+++ Extracted records +++

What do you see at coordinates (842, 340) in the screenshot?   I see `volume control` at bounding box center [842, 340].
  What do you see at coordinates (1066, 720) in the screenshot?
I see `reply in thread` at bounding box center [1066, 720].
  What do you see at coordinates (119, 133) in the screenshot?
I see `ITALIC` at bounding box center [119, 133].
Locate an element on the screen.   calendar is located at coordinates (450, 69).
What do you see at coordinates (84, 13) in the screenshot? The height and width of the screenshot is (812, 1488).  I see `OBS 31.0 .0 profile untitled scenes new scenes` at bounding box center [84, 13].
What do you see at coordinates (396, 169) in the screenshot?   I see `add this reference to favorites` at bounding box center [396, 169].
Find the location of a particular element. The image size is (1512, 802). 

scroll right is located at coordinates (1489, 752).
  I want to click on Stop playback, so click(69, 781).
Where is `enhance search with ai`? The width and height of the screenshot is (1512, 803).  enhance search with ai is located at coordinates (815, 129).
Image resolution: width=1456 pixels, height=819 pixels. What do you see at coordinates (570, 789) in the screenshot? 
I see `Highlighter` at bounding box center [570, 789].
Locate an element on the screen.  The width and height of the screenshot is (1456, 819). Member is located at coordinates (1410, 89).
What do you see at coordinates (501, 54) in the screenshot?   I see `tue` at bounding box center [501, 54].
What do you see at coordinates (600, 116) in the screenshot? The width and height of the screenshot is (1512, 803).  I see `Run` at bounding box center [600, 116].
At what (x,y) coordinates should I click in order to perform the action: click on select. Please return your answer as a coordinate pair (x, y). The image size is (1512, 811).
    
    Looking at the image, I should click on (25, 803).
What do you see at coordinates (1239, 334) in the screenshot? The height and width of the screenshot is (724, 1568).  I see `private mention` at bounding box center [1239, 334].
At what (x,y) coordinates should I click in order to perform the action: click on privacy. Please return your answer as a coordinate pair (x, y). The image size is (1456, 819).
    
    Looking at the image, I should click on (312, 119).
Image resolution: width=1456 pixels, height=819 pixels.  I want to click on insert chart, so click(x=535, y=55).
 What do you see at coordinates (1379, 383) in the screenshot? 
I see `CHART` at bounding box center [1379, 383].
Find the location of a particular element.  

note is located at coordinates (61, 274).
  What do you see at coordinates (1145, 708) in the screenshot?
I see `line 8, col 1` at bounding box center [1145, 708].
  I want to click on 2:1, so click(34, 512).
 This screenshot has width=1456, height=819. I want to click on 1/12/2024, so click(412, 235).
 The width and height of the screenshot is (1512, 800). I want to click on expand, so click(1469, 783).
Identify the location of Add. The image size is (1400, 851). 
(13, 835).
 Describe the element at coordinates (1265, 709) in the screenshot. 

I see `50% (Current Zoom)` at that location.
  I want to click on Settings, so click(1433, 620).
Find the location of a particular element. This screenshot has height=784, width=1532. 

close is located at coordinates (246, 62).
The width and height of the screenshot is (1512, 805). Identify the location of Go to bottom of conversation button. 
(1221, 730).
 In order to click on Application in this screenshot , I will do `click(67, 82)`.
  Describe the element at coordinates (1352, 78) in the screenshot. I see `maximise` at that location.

+++

• Prompt: Can you print the material above, from the line with "Image resolution: width=1456 pixels, height=819 pixels. What" to the line with "center [570, 789].", both included, reproducing each line word for word?

• Exercise output:
Image resolution: width=1456 pixels, height=819 pixels. What do you see at coordinates (570, 789) in the screenshot? 
I see `Highlighter` at bounding box center [570, 789].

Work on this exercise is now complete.